Goal:
Copy the lines below word for word, but leave out the pictures.

Given data:
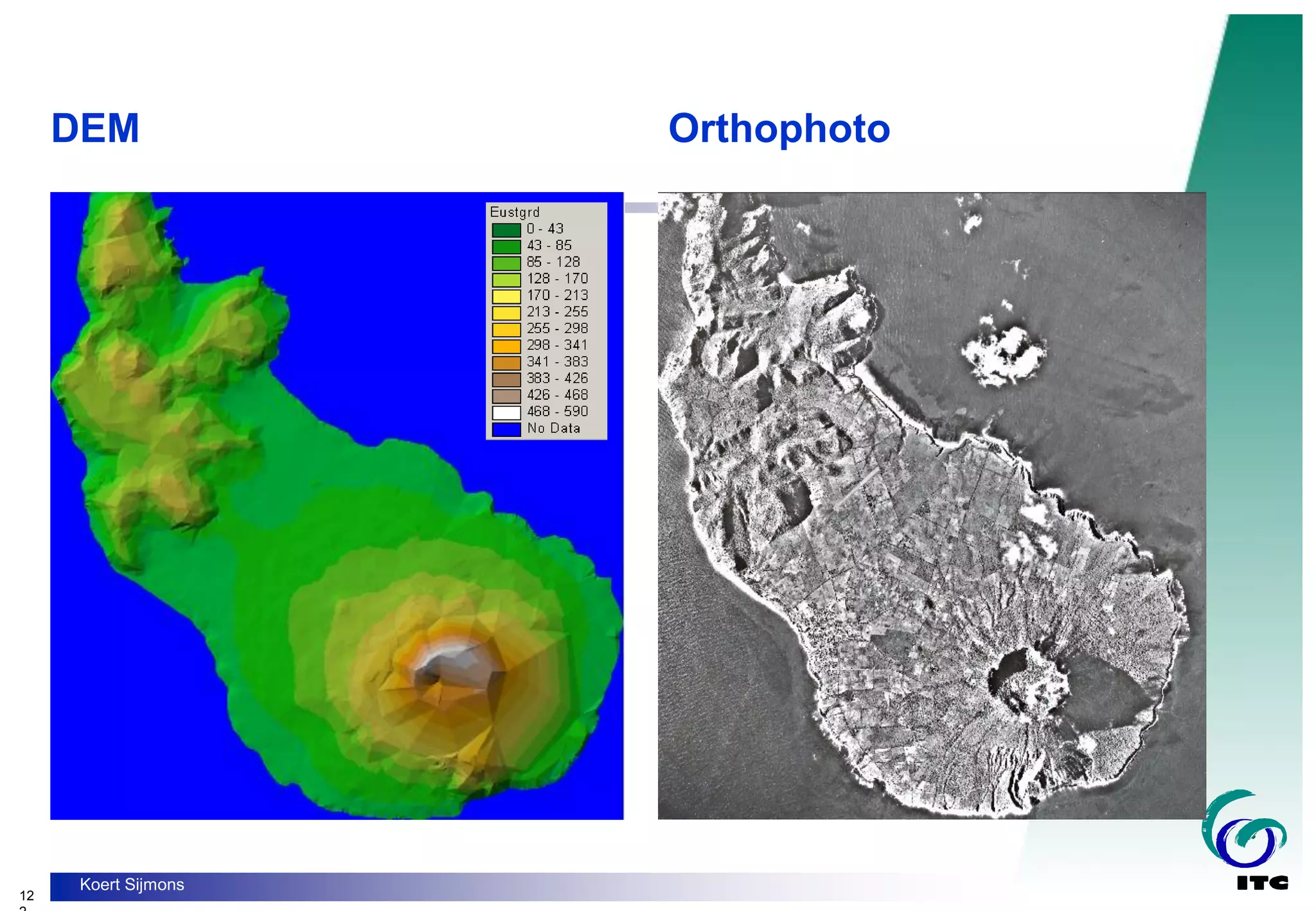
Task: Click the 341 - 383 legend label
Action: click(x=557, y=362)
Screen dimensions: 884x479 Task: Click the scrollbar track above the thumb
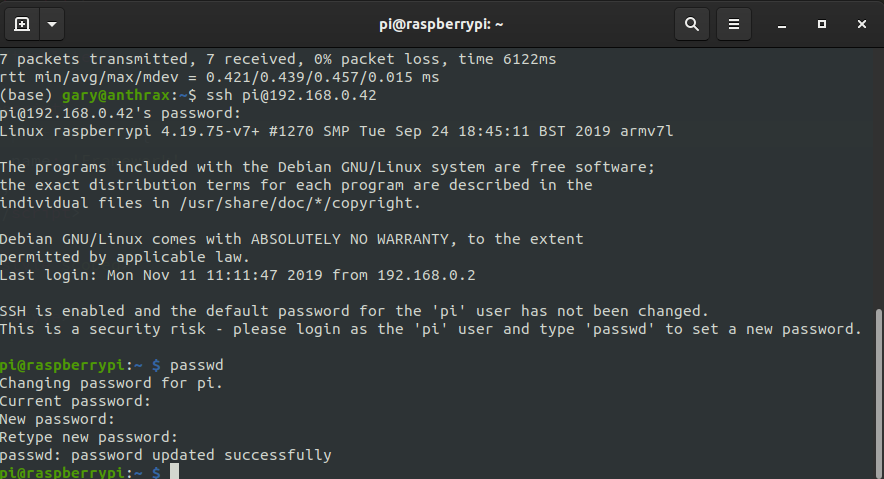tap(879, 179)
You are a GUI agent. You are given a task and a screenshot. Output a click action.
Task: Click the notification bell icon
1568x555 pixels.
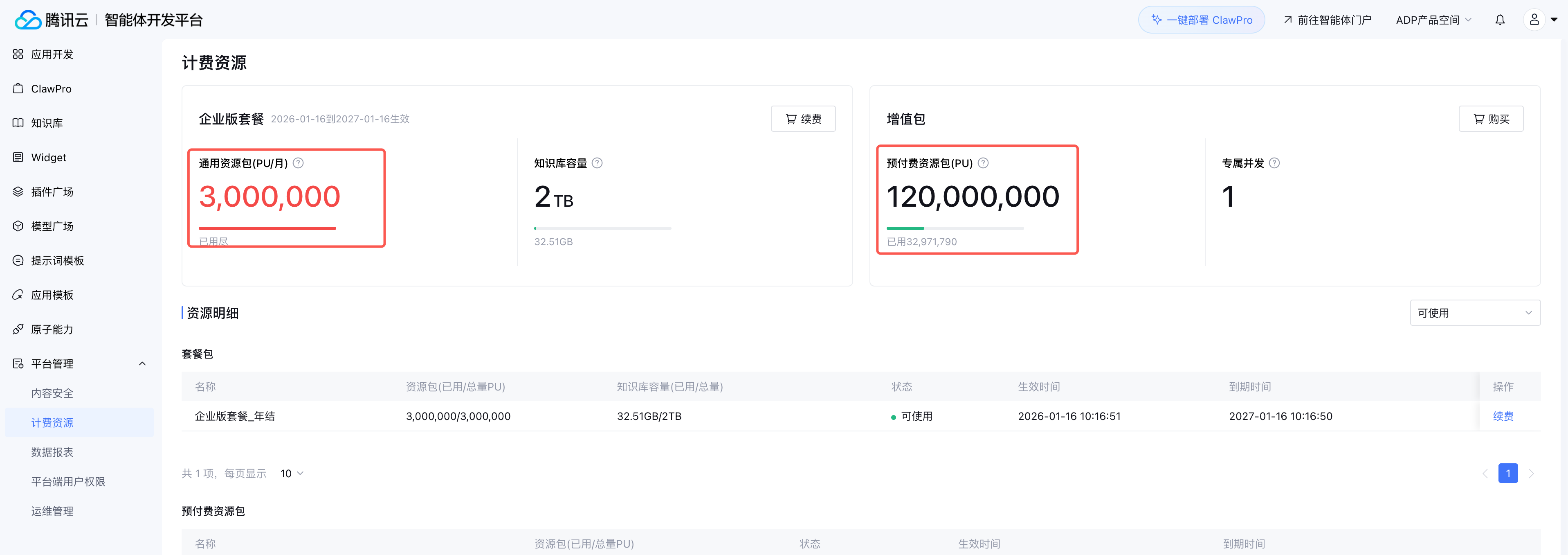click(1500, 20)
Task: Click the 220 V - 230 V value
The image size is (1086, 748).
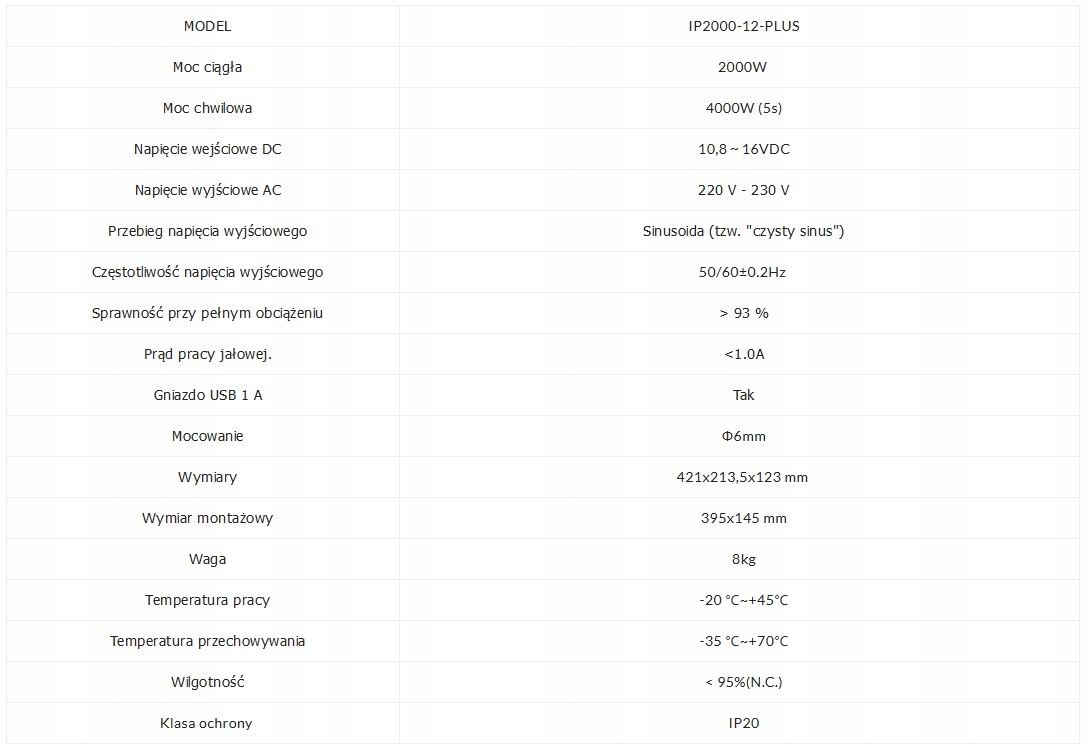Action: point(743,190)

Solution to this exercise:
Task: Click the 341 - 383 legend label
Action: click(x=557, y=362)
Screen dimensions: 884x479 Task: Click the scrollbar track above the thumb
tap(879, 179)
You are a GUI agent. You are given a task and a screenshot. Output a click action.
Task: Click the notification bell icon
1568x555 pixels.
click(1500, 20)
Task: Click the 220 V - 230 V value
The image size is (1086, 748).
Action: point(743,190)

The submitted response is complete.